A bench comprising Chief Justice B R Gavai and Justices Ujjal Bhuyan and K Vinod Chandran has taken swift action, scheduling the PIL for a hearing on October 10 after lawyer Vishal Tiwari stressed the urgency of the matter.
As per PTI, the plea seeks a court-monitored probe into the incidents and urges the constitution of a National Judicial Commission or Expert Committee headed by a retired Supreme Court judge.
The PIL requests that all pending FIRs and investigations concerning the deaths of children caused by toxic cough syrups across states be transferred to the CBI.
It seeks a probe under the supervision of a retired Supreme Court judge to ensure fairness and uniformity.
The petition contends that separate state-level investigations have led to fragmented accountability, enabling repeated lapses that allow hazardous formulations to reach the market.
The petition comes amid reports from Madhya Pradesh and Rajasthan, where several children died allegedly after consuming a particular kind of cough syrup.

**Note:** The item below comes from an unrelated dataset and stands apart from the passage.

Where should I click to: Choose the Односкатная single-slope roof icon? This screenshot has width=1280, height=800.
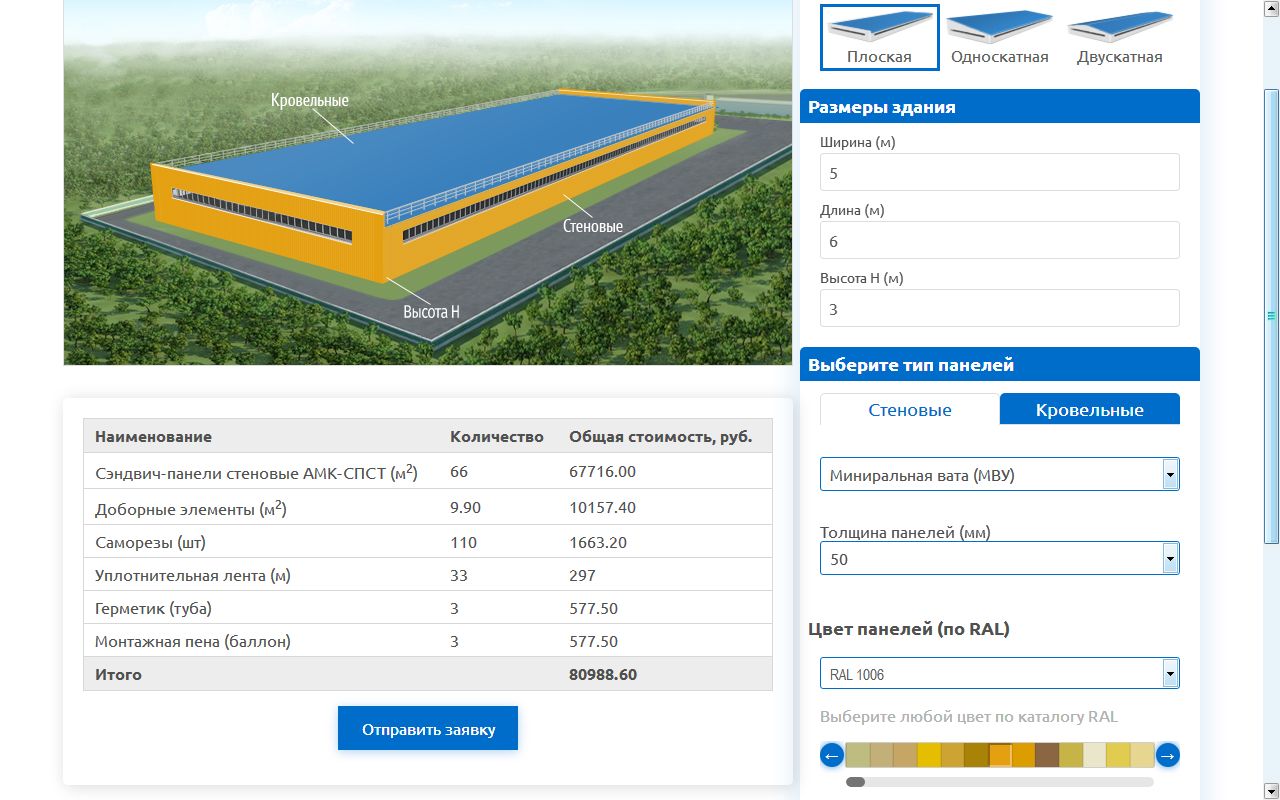[x=999, y=37]
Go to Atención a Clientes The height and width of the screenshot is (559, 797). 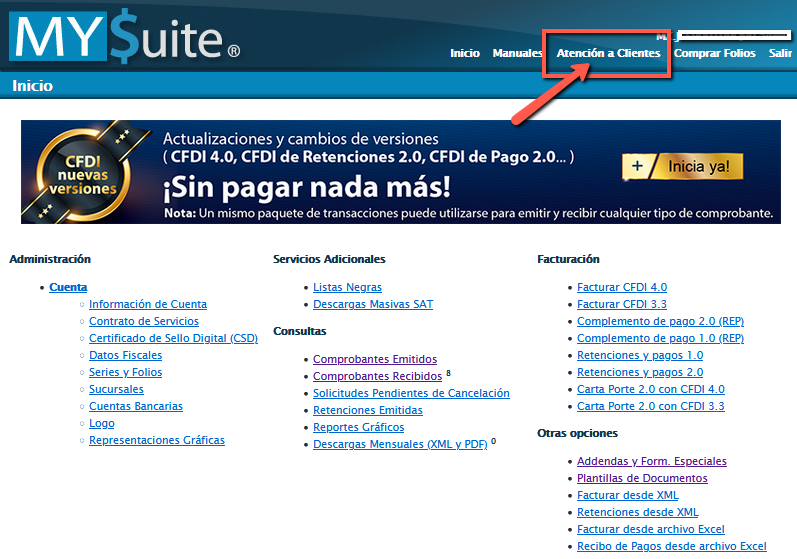[x=608, y=53]
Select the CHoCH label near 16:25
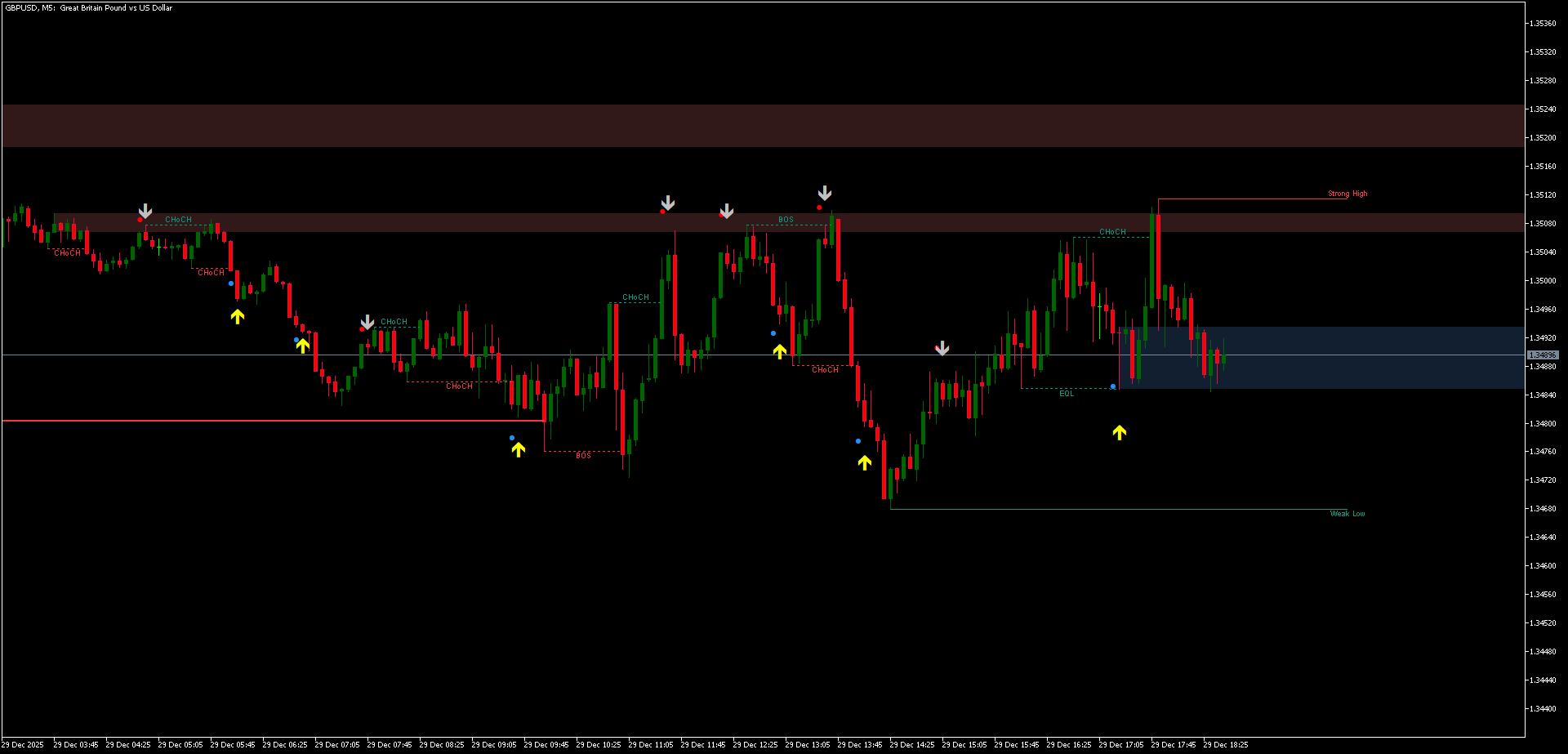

The plea seeks court's direction to the central government to identify the regulatory failures that allowed substandard medicines to reach the market.
It also urged the court to mandate toxicological testing of all suspect products through NABL-accredited laboratories before any further sale or export is permitted.
The PIL claimed that laboratory tests conducted by the Madhya Pradesh government confirmed that Diethylene Glycol (DEG)—a toxic industrial solvent prohibited for pharmaceutical use—was found in 'Coldrif Cough Syrup', manufactured by Tamil Nadu's Sresan Pharma Pvt. Ltd.
“Despite the catastrophic findings, the Union Government and the Central Drugs Standard Control Organisation (CDSCO) allegedly failed to issue an immediate nationwide recall or ban, permitting the continued circulation of potentially poisonous medicines across States,” the plea stated.
“This is not a tragedy of chance but of negligence, apathy, and regulatory failure -- an institutional rot that allows counterfeit and adulterated drugs to enter the public market unchecked,” the PIL stated.